Colwell then asked, “Why are you starting a new school when there are already a 150 medical schools in the United States? Don’t you know we are endeavoring to reduce the number of such colleges by cutting out the small schools that are not well prepared to give medical training?”

Dr. Ruble responded with CME’s objectives for the new school: “To prepare medical missionaries to go into foreign lands to preach the gospel; To provide a school where we can educate our own Seventh-day Adventist young people for our own work; To give to young people a training in the special lines of treatment which we pursue in our denominational institutions that are scattered throughout the world; To throw around our students an influence tending to keep them true to their determination to prepare themselves for medical missionary work; To provide a first class medical college….”

Colwell expressed his full sympathy and said that he saw the need for such a school. After examining the school and conferring with its faculty, he met with John Burden, the co-founder and business manager of the institution. Funding seemed to be his greatest concern. “What is the financial backing of this school?"

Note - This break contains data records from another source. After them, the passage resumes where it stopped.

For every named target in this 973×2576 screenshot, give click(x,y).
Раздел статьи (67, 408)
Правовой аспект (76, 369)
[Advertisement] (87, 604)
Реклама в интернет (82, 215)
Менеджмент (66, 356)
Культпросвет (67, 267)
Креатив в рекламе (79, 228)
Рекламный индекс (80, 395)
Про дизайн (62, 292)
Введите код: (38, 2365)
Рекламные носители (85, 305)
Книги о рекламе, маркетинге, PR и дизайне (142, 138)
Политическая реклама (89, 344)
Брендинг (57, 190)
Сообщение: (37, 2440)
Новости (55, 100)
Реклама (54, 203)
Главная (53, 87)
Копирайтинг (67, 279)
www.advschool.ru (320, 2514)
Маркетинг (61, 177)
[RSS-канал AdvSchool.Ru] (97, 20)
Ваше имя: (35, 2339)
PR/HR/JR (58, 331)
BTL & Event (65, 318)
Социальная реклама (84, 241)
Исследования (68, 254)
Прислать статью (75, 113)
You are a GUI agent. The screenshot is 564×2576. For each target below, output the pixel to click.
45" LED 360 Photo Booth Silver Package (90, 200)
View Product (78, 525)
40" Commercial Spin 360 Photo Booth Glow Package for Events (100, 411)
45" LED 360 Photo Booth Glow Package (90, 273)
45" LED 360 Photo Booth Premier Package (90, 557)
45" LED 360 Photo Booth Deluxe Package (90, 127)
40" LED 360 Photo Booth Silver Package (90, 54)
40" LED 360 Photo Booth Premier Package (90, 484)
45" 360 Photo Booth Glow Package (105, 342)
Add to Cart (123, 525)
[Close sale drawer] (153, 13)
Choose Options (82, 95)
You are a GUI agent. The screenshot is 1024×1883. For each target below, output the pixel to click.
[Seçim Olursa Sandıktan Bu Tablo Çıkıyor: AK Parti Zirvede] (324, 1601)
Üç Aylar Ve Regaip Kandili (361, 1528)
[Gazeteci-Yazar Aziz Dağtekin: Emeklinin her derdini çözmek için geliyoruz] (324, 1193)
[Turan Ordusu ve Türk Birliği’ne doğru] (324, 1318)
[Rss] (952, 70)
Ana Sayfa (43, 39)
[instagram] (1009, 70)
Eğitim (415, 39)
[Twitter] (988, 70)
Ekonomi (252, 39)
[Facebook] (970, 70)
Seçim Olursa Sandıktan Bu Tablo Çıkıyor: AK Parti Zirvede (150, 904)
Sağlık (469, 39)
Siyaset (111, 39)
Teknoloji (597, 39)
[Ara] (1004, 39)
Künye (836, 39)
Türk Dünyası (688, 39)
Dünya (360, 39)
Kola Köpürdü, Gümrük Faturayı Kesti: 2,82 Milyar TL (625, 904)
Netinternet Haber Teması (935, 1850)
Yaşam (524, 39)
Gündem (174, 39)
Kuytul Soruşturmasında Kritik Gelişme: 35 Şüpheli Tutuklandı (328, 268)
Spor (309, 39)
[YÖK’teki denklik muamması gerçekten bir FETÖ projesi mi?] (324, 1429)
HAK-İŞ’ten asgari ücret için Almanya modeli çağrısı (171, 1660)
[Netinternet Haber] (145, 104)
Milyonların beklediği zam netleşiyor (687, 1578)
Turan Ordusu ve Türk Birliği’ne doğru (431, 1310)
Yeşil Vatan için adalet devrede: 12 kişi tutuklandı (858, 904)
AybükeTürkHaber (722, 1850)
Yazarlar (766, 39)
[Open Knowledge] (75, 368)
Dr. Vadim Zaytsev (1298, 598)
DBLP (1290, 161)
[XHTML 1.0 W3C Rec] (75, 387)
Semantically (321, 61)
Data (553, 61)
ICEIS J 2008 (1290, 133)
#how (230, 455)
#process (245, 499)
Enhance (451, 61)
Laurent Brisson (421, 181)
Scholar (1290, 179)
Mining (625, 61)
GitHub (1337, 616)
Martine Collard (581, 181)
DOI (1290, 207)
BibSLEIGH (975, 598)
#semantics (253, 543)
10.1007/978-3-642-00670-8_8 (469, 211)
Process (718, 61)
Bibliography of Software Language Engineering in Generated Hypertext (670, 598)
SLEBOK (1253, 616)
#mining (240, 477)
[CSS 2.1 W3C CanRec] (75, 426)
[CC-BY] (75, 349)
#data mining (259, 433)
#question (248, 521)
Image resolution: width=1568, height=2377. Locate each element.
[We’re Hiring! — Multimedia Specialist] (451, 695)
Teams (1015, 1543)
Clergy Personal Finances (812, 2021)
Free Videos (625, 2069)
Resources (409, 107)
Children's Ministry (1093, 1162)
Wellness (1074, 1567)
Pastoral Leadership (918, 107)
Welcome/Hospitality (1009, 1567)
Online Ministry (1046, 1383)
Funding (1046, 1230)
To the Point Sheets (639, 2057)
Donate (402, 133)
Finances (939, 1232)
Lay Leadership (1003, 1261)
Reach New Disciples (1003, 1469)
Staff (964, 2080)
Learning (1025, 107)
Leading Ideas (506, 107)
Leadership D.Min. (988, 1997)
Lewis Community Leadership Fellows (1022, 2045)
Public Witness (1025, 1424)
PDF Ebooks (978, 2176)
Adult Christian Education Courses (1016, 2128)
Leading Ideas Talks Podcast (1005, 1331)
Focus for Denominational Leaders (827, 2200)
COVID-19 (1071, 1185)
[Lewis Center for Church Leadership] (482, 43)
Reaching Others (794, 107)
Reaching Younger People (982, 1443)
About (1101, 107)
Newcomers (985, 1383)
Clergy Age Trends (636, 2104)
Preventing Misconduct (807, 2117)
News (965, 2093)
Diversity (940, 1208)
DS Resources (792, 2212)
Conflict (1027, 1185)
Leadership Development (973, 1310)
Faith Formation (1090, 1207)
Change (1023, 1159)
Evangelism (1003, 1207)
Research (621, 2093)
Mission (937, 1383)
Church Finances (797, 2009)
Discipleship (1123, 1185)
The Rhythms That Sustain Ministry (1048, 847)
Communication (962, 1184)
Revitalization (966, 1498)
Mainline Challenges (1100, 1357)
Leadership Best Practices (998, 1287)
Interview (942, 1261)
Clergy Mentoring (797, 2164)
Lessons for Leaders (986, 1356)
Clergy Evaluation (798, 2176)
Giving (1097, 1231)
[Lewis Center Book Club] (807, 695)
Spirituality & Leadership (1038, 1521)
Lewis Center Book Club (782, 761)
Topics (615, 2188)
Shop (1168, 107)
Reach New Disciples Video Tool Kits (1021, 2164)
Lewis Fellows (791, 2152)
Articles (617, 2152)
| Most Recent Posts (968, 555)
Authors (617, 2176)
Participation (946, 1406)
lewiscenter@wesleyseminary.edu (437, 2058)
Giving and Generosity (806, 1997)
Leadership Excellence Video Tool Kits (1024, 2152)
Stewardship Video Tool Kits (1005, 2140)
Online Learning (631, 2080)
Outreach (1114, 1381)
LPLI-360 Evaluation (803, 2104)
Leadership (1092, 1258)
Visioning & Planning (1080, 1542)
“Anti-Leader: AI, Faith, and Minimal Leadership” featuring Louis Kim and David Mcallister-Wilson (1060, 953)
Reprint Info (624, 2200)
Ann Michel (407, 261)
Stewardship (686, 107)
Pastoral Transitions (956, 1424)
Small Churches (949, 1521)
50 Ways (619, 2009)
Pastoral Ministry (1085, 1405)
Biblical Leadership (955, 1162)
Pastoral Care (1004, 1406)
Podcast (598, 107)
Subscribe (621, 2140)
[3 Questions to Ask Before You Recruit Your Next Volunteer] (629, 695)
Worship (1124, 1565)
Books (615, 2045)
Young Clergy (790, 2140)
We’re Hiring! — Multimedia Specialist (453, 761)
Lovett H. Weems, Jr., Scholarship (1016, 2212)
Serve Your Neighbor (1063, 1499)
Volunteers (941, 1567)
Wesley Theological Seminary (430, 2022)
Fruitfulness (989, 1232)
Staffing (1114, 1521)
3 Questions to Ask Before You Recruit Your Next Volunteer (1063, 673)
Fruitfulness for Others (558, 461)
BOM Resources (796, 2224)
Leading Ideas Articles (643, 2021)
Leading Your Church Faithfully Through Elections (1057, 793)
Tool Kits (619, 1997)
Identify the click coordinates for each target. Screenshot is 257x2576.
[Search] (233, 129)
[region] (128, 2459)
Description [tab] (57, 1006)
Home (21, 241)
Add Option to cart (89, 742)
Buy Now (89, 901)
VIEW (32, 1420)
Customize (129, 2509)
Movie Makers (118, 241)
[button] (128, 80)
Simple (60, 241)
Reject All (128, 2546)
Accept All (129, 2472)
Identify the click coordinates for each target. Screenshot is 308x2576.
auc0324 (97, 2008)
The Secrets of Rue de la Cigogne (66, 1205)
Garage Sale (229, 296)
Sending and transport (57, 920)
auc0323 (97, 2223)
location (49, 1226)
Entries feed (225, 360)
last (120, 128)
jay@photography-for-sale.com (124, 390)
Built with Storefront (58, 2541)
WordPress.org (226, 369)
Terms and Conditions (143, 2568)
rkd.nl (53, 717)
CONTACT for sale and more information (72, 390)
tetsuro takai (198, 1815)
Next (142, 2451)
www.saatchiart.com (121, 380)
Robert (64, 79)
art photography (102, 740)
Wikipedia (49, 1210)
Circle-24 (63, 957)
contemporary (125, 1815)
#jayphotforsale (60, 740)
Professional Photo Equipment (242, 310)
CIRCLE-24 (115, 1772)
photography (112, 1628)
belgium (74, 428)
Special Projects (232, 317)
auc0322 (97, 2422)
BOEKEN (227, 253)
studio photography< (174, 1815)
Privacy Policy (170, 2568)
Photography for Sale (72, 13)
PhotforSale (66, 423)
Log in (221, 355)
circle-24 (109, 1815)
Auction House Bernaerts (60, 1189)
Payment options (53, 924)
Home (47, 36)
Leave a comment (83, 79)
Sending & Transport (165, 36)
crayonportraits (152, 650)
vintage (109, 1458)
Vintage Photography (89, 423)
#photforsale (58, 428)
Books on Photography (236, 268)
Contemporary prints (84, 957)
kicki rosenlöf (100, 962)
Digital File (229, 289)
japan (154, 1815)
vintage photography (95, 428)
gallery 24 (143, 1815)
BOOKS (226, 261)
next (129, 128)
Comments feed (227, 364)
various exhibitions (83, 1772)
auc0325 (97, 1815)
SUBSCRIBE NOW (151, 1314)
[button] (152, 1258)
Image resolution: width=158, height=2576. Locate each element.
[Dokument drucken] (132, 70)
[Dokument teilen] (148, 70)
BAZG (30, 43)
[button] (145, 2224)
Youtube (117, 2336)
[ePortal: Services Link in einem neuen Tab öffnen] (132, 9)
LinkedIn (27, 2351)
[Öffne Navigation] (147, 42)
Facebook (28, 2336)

Burden (after whom Burden Hall was later named) replied that the church's 110,000 members (now more than 20,000,000) made up any deficits in its mission and educational programs. He further explained how church members had successfully supported various financial projects which had seemed, to all human appearances, doomed to failure. Burden then described the unique physical, mental, and spiritual emphasis of the church's international missionary program and said, “Will you tell me, doctor, to what school can we send our young people to equip them for this world mission work with this threefold preparation?"

Colwell replied, “There is no such school in existence.” He would know.

Burden then asked, “Do you propose to destroy this little medical school...that is in no way competing with your endowed medical colleges, but is our only means for supplying our missionary program?”

Colwell answered indirectly: “Mr. Burden, when I took my medical course it was to become a medical missionary.... The medical got me, and the mission lost out.”

Burden not only co-founded the Sanitarium, but also played a vital role in establishing the School of Medicine. From that day on Colwell befriended CME. He understood its purposes and appreciated its objectives.